--- Page ---

Categorical Breakdown

Identity Politics1/10

The narrative does not rely on intersectional hierarchy or vilification of whiteness. The main antagonists are a group of Chinese gangsters, with the protagonist, a white male, openly using racial slurs. This use of offensive ethnic stereotyping and language runs counter to the 'woke' framework of systemic oppression and 'forced diversity,' placing the film at the opposite pole of this category.

Oikophobia2/10

The film does not frame Western civilization as fundamentally corrupt or racist. Instead, it depicts the American setting (Los Angeles underworld) as a chaotic, violent, and utterly amoral playground for the protagonist's survival quest. The film's hostility is toward cinematic and social restraint, not a targeted deconstruction of Western heritage or institutions. The chaos is universal and applied without civilizational self-hatred.

Feminism1/10

Female characters are presented in highly sexualized, objectified roles as a stripper and a prostitute, and the film contains graphic sexual violence and misogynistic humor, such as a woman being shot in her breast implants. This content is the inverse of the 'Mary Sue' or 'Girl Boss' trope, and therefore scores at the lowest possible end for woke feminism.

LGBTQ+2/10

Alternative sexualities are present, specifically with glimpses of a gay S&M club and a biker gang of drag queens and homosexuals. These elements are included solely for shock value, perversity, and spectacle, not to center a sexual identity, deconstruct the nuclear family, or lecture on gender ideology. Sexuality is used for sensationalism, not for a progressive political lens.

Anti-Theism8/10

The film exists in a complete spiritual vacuum, embracing total amorality, moral relativism, and extreme violence for the sake of survival and entertainment. Every character operates without a higher moral law, and Chev's entire existence is reduced to a subjective power dynamic of keeping his heart charged. This nihilism aligns with the 'Morality is subjective power dynamics' definition for a high score, even though it does not explicitly lecture against Christianity.

--- Supplied records ---

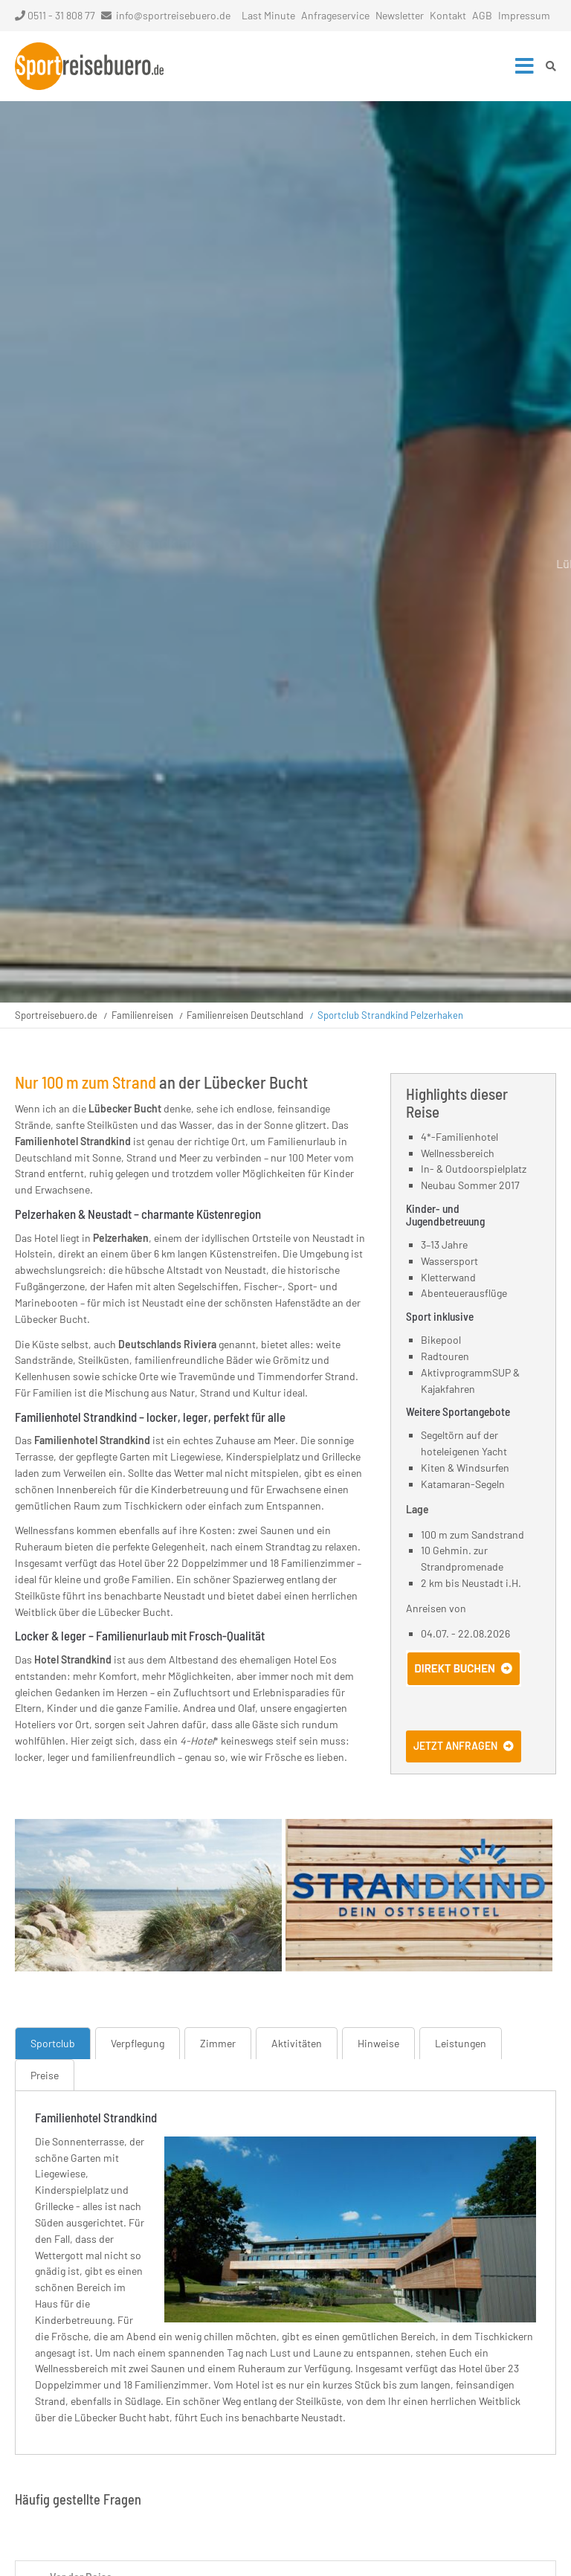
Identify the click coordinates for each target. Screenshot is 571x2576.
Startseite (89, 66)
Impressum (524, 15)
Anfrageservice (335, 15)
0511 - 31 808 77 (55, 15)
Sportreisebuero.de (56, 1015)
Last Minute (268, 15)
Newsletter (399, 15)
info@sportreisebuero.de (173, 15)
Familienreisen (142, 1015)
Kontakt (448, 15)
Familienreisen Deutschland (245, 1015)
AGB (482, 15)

---

Brief 1: Extract everything in the breakdown from "Oikophobia2/10" down to "without civilizational self-hatred.".
Brief 2: Turn the paragraph of the breakdown beginning "Alternative sexualities are present" into a short bulleted list that keeps its main facts.
Brief 3: According to the breakdown's Feminism section, what example of misogynistic humor does the film contain?

Written reply 1:
Oikophobia2/10

The film does not frame Western civilization as fundamentally corrupt or racist. Instead, it depicts the American setting (Los Angeles underworld) as a chaotic, violent, and utterly amoral playground for the protagonist's survival quest. The film's hostility is toward cinematic and social restraint, not a targeted deconstruction of Western heritage or institutions. The chaos is universal and applied without civilizational self-hatred.

Written reply 2:
- Alternative sexualities appear in glimpses of a gay S&M club and a biker gang of drag queens and homosexuals.
- These elements are included only for shock value, perversity, and spectacle.
- They do not center a sexual identity, deconstruct the nuclear family, or lecture on gender ideology.
- Sexuality serves sensationalism, not a progressive political lens.

Written reply 3: A woman is shot in her breast implants.